Paramus Mental Health Care Agency Offers Advice and Counseling for Dealing with Tragedy in Newtown, CT

Care Plus NJ, Inc. offers professional advice from the NJ Traumatic Loss Coalition expert on how to speak with your children about the tragedy in Newtown, CT.

Paramus, NJ, December 17, 2012 --(PR.com)-- The tragedy in Newtown, CT has brought about an even greater awareness to the need for access to mental health care services throughout our country. Those services extend to providing care and counseling to individuals, the community, schools and organizations in the aftermath of tragedies such as the massacre in Connecticut and the destruction from Hurricane Sandy.

Care Plus NJ, Inc. – Northern New Jersey’s largest mental health care agency – has professionally-trained trauma response counselors to provide postvention assistance after traumatic events such as that which happened in Newtown CT this week. Their Traumatic Loss Coalition (TLC) experts are in the community helping to provide mechanisms for healing in the wake of events such as this.

Sue Heguy, LCSW, a Clinical Supervisor at Care Plus and the Bergen County TLC Coordinator, has offered some advice on how to speak to your family about an incident such as this one.

Monitor the amount of TV watching and limit their exposure to upsetting media coverage.

Frightening, dramatic and sad images are often repetitively displayed in newsprint, on television or radio. Watching these kinds of scenes may fixate the images of violent death and increase the child’s feelings of vulnerability.

Ask your children what they have heard or what other kids are saying – give them accurate information and correct any misinformation.

Gear the information to their age and refrain from focusing on the graphic details of the incident. Children may ask what homicide means. While it is not necessary to go into detail, you may want to say “It means that someone killed another person; it was not an accident.”

Find out what concerns your child has and take them seriously.

Children often feel more vulnerable than adults because of their size and their limited emotional resources and experiences. It is important to take their concerns seriously and offer reassurance. You can ask children “After hearing about these kinds of things, what do you think most kids worry about?”

Tackle the tough questions like, “Why did this happen?”

Explain to children “we may not know the exact reason why this violence occurred, but it is clear that the person that did these things was very troubled and was not able to think clearly about how to deal with their thoughts and feelings.”

Keep to your regular daily routine.

Routine provides us with a sense of security. The routine of school, after school activities and sports are important to mitigate the feeling that the “world is out of control.”

Spend time together as a family.

Increase opportunities for play, fun and relaxation. Connecting with friends and family members helps children feel there is a safety net of people around them.

Allow some time for extra comforting.

Extra hugs, cuddling, and story telling (even middle school youth enjoy having their parents read to them), are helpful. After these kinds of incidents, children and teens may have nightmares or fears. It might be helpful to allow the child to sleep in close proximity to the parents for a bit of time. Sleeping bags or cots could be used for a few nights.

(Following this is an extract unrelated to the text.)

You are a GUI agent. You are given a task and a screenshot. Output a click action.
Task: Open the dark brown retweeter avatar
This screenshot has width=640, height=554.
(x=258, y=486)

Be sure to process your own feelings.

Children will take their cues from the adults around them. It is important for the adults to take care of themselves and their feelings as well as their child’s. If you are feeling upset, anxious or fearful it will be important for you to find a trusted adult to talk to. Avoid talking about your fears in front of your children. Consider reaching out to your local mental health organization or public safety officials.

Monitor your child’s behavior and seek assistance if necessary.

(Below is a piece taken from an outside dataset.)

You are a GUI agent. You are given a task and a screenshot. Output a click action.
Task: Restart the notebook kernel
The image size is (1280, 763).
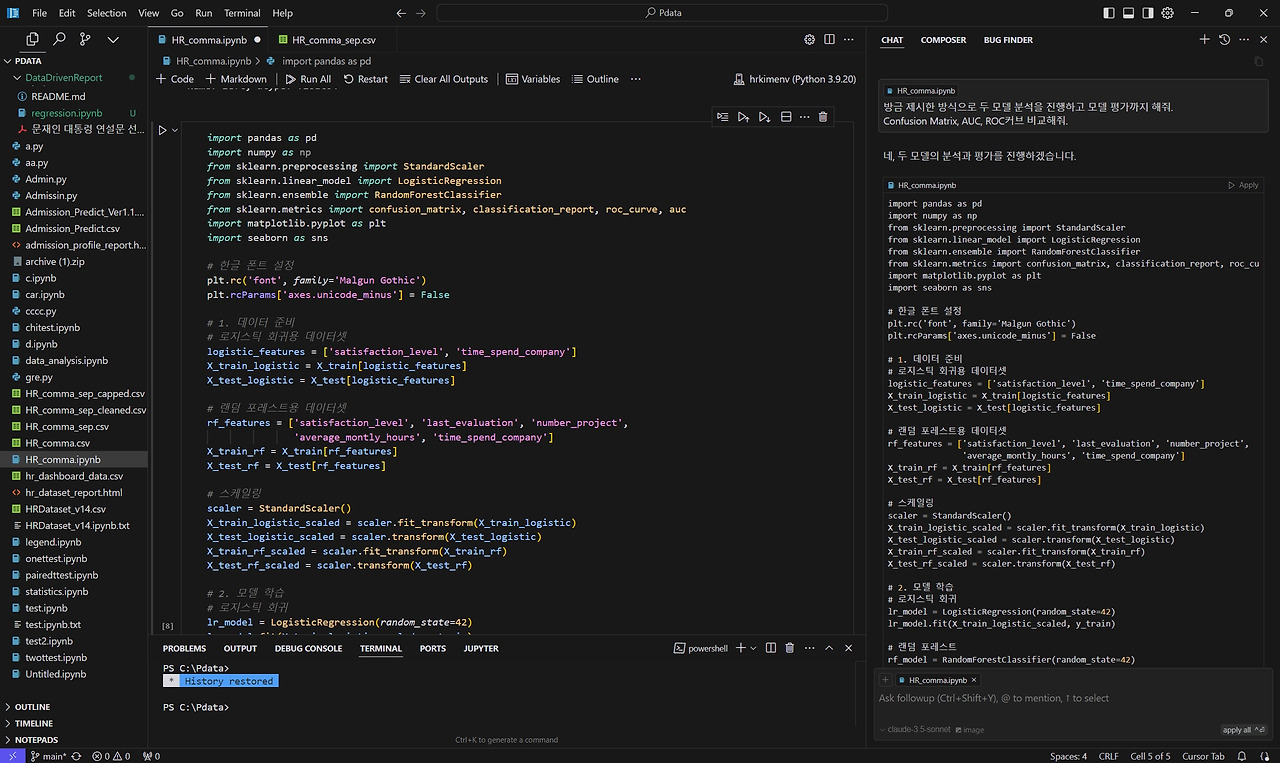click(x=365, y=79)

While the signs and symptoms below can be normal in the early days and weeks following a crisis, if they do not abate or they increase, additional help may be required. If you have concerns about your child, do not hesitate to contact your school’s counseling department or your local community behavioral health center.

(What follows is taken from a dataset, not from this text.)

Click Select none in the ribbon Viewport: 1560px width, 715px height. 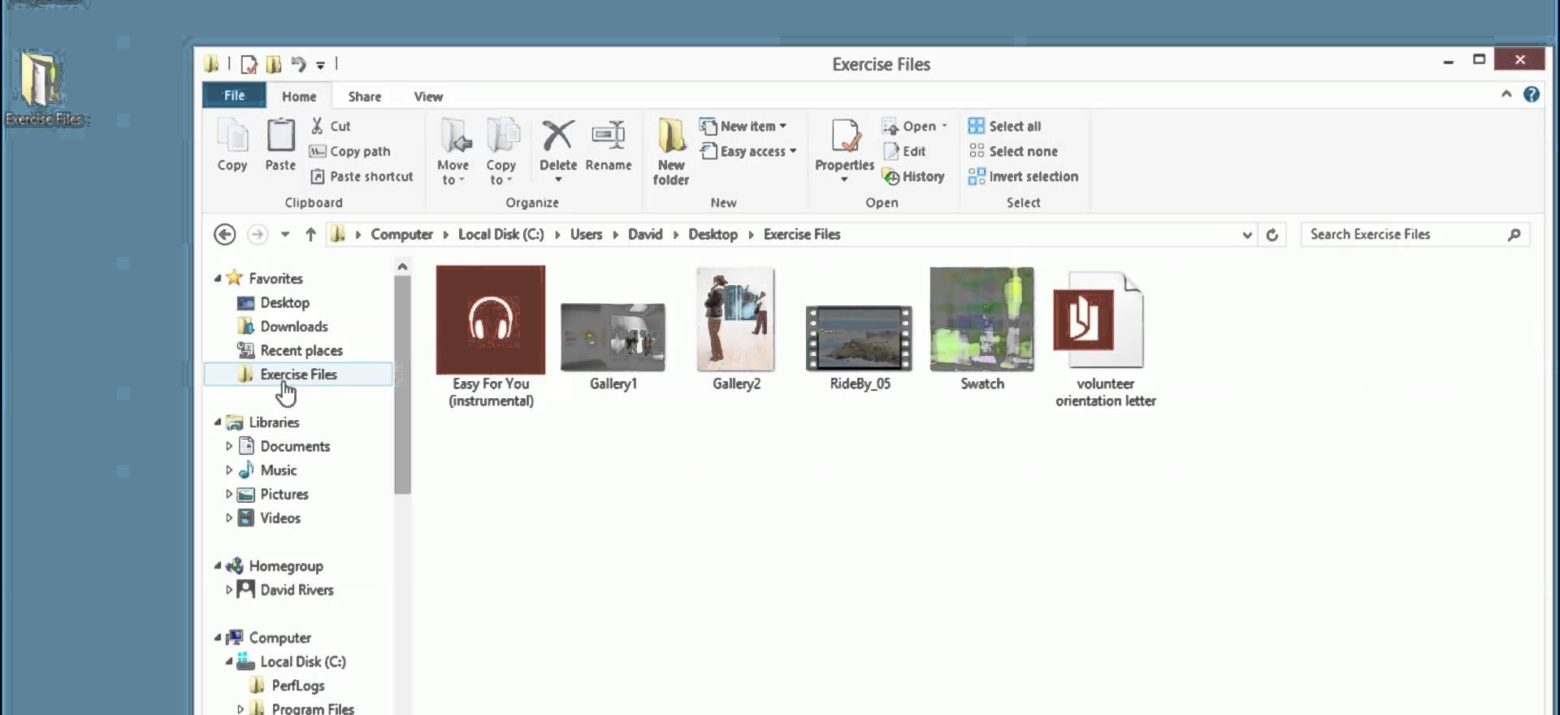pos(1012,152)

“It’s important to remind youth, teens and young adults to talk with trusted adults if they are concerned or experiencing fear and upset,” noted Heguy. “A great resource is the 2NDFLOOR helpline and website,” she advised.

The 2NDFLOOR is a free, safe, confidential and anonymous helpline and website for children, teens and young adults (10-24) who live in the state of New Jersey. It is available at 888-222-2228, or they’d prefer to communicate online they can visit the website at http://www.2ndfloor.org.

Care Plus NJ, Inc. (http://www.CarePlusNJ.org) is a northern New Jersey provider of recovery-focused mental health, substance abuse and family services that addresses the unique needs of individuals with a holistic approach to recovery and overall wellness. They also provide educational programs on mental health-related topics to area schools and community groups. For help, call 201-986-5000. To arrange for counselors to come to your school or community, call 201-797-2660 ext 110.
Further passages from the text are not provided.